Required work :: Using the entries that follow, count the lines containing the word "will" and give that number by itself.

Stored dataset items

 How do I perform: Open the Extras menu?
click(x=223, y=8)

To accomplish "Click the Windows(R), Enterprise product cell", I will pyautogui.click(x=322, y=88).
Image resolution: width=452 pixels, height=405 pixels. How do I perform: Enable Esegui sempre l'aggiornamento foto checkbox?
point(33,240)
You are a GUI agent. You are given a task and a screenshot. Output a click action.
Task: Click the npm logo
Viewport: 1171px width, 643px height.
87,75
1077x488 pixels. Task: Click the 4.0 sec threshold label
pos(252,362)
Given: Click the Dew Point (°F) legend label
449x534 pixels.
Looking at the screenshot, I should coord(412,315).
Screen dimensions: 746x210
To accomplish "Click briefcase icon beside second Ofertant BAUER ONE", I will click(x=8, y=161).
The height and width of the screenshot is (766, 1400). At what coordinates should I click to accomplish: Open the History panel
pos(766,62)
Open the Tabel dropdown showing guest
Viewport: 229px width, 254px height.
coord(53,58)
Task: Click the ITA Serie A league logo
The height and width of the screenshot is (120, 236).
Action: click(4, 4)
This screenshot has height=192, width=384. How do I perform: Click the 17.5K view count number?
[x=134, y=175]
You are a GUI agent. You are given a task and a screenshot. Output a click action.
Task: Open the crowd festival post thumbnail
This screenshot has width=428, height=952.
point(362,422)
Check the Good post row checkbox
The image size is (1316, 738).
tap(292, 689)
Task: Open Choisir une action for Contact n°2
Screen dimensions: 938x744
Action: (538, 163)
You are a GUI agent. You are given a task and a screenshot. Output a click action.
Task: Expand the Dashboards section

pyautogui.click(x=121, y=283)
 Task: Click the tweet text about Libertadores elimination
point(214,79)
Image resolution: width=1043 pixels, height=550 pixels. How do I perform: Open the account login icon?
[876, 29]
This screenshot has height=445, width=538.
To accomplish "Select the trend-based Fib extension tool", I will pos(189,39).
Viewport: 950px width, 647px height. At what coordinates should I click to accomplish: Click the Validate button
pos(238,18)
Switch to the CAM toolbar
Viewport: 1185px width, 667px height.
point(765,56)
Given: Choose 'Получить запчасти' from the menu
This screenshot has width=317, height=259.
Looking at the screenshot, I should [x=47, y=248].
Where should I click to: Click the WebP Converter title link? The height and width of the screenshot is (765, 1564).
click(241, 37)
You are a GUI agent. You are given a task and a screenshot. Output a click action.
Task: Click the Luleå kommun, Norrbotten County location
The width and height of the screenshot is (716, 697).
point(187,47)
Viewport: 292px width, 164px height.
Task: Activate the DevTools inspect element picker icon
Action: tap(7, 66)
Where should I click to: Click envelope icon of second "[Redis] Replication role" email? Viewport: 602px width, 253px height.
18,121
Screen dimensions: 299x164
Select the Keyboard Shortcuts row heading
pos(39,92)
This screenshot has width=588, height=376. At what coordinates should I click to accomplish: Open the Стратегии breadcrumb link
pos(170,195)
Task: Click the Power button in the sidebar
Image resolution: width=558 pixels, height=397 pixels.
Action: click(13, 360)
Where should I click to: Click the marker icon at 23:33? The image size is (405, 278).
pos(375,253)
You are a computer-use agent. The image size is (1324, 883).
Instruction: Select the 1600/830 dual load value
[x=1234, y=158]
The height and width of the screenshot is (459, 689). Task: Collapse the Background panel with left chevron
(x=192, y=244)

Task result :: 3